Here are some suggestions that may be helpful to you in forming a successful attorney-client relationship:
- Learn enough about your lawyer to feel comfortable and positive about your decision to hire your lawyer.
- Ask questions. If the answers to your questions are not satisfactory, ask more questions. There is no such thing as a dumb question.
- Plan to be an informed client. Listen carefully to your lawyer’s advice. Learn all there is to learn about the divorce process and the facts of your case.
- Insist on timely communication. You should receive copies of all correspondence, pleadings, and other documents that affect your case.
- Provide timely communication to your lawyer. Part of your lawyer’s job is to discover and inform. When your lawyer asks for financial and social information, be prompt and forthcoming. If you do not know all of the information, be frank and admit it. Tell what you do know. Your lawyer can seek discovery of additional information from your spouse through means of written questions and demands to produce documents. It may also be necessary to hire expert appraisers or other persons who can assist in determining valuation.
- Do not be afraid to telephone your lawyer. If it is important to your, it is important to your lawyer.
- Do not limit what your lawyer can do on your behalf. It is not uncommon for a client to say, “I want you to handle my divorce, but I do not want to go to court.” This may be comparable to saying, “I want a divorce and I will give up everything.” Your lawyer can help you be comfortable with both the settlement negotiation and the trial process. Talk about your concerns.

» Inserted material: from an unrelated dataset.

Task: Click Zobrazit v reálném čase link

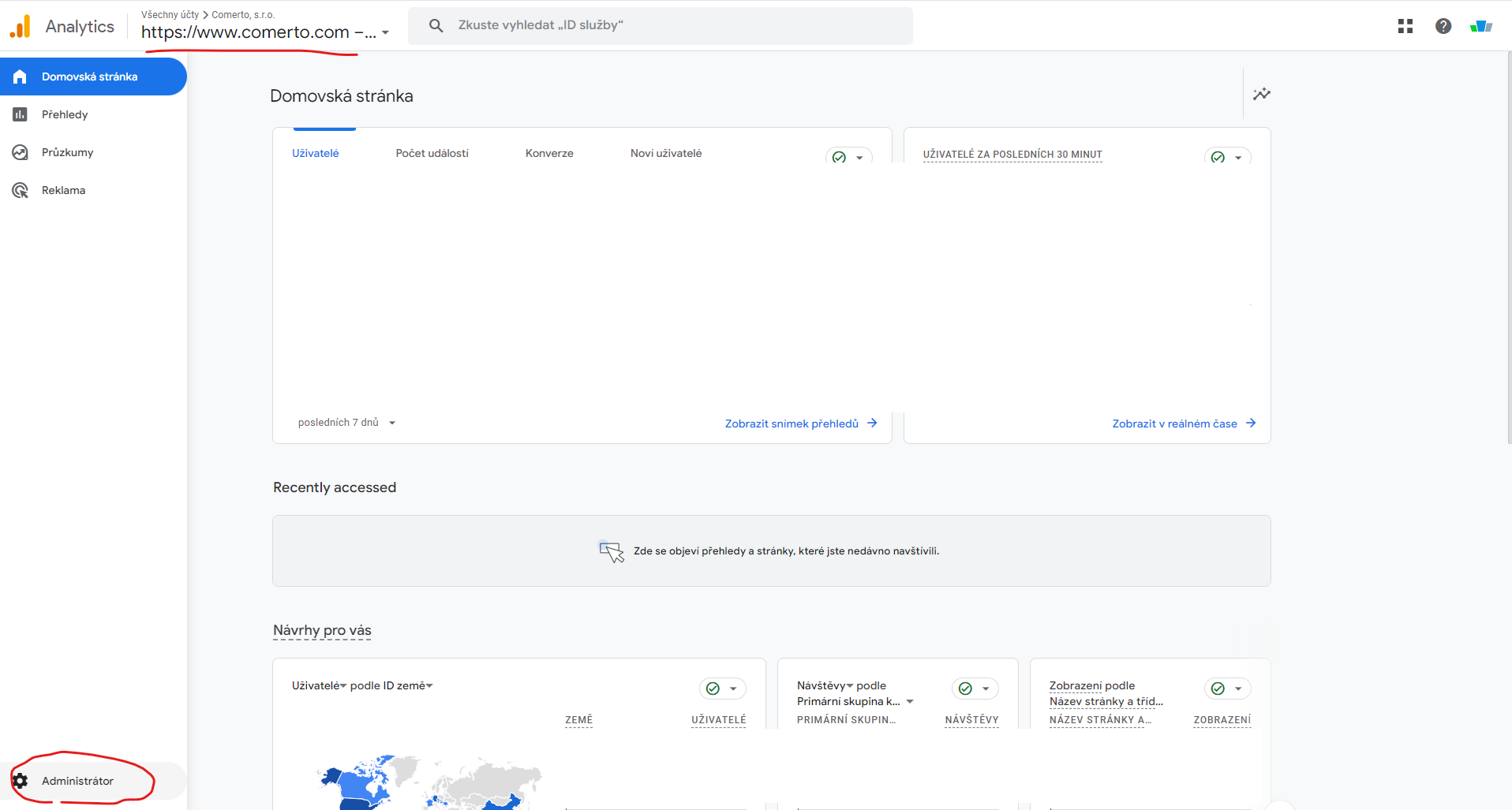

- Become familiar with the process of divorce. The more familiar you are with the process, the less afraid you are. A divorce is determined by applying legal principles to the facts of your case that are gathered and presented in an orderly way. Trial is the presentation of facts in such a way as to logically lead to the conclusion that you and your lawyer advocate.
- Ask you lawyer what you can do on your own to help bring about a resolution to your divorce. This might include reading about child custody, gathering documents, speaking to your soon-to-be former spouse about settlement, or helping your lawyer with better timing of requests and settlement proposals.
- Feel comfortable talking to lawyer about the most important things in your life. If you feel your lawyer is not listening to what is important to you, insist that you be heard. If you are embarrassed about what has happened to you, do not be. Your case is unique, but human behavior and circumstances are common to everyone.
- Remember, you have the right to discharge a lawyer who is not working satisfactorily on your case. This means that you, as the client, have the power in this relationship. Use it well and use it effectively.
- If your lawyer is not available, use the office staff, particularly legal assistants, to help you organize yourself and handle routine matters, such as making appointments, organizing your financial affidavit, etc.